Thursday, September 18, 2008

BLACK HISTORY SPOTLIGHT: BESSIE COLEMAN

BESSIE COLEMAN (1892-1926) was the first black person to become an airplane pilot and the first American of any race or gender to hold an international pilot license.

Born in Atlanta, Texas, Coleman was the tenth of thirteen children. Her parents, George and Susan Coleman, were sharecroppers, and young Bessie made a vow to one day “amount to something”. She walked four miles each day to her all-black, one-room school. She loved to read and became an outstanding math student. In 1901, George grew tired of the racial barriers in Texas and went to Oklahoma, but did not take his family.


Bessie graduated from high school and had saved enough money to pay for only one semester at the Colored Agricultural Normal University in Langston, Oklahoma. After that semester, she went to Chicago at the age of 23. Coleman lived with her brothers and worked with them at the White Sox Barber Shop as a manicurist. It wasn’t long before she became interested in the aviation field after hearing tales of the world from pilots who were returning home from World War I. Determined to become a pilot, she quit her job and applied to various aeronautics schools around the country.

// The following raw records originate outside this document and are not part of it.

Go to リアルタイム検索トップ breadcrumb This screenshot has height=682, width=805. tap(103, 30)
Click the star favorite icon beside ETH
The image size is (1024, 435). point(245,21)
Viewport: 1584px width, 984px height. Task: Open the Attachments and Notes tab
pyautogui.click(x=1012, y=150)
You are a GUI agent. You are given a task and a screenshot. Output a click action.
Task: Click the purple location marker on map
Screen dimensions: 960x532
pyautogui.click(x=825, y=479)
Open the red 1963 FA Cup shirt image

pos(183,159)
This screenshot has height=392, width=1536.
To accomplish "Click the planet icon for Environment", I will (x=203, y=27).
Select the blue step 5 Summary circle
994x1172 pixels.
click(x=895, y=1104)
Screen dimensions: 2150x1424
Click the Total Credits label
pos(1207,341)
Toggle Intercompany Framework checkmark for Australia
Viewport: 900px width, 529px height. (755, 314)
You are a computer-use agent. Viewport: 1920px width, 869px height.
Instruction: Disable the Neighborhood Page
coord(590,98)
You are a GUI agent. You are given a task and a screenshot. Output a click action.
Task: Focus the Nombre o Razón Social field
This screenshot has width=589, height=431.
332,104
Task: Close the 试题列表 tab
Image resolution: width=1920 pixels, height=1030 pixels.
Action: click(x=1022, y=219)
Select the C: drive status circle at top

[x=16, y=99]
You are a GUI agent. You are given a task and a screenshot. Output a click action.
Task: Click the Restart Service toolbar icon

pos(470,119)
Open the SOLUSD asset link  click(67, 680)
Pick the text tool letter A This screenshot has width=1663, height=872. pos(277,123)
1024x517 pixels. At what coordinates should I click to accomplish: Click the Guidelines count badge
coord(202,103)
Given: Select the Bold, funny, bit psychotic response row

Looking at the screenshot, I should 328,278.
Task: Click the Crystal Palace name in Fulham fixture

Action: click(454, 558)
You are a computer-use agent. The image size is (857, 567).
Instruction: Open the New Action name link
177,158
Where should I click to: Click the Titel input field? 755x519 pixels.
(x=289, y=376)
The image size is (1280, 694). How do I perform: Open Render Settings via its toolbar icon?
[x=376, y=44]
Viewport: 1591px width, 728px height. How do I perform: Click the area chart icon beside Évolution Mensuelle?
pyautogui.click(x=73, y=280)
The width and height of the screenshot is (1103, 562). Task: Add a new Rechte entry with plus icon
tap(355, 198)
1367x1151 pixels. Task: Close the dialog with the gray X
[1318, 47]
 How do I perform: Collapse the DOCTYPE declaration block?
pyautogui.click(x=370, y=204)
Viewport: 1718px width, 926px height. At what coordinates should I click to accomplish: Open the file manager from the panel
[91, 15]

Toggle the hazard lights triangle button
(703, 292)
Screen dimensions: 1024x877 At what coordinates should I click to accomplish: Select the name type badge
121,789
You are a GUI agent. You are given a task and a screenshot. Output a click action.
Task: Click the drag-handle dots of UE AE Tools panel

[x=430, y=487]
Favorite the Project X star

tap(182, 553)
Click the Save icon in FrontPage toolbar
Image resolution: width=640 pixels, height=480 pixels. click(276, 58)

She was repeatedly rejected because of racist and sexist policies. With the encouragement of Robert S. Abbott, founder and editor of the Chicago Defender, and financial assistance from Jesse Binga, founder and president of Chicago’s Binga State Bank, Coleman took French lessons and went to France to study aviation and obtain her pilot’s license. She graduated in June 1921 from the Federation Aeronautique Internationale, specializing in parachuting and stunt flying.

Coleman returned to America in September of that year and instantly became a media sensation in black and white press. In 1922, she participated at her first airshow, in Long Island. In Los Angeles, California, she broke a leg and three ribs when her plane stalled and crashed on February 22, 1922. Her barnstorming achievements won acclaim from everyone that saw her flying exhibitions. She became known as “Brave Bessie” for her daring stunts, and later “Queen Bess”. Coleman never lost sight of her childhood vow to one day “amount to something.” The press often criticized her for her opportunistic nature, but she gained a reputation as a skilled and daring pilot who would always complete a difficult stunt.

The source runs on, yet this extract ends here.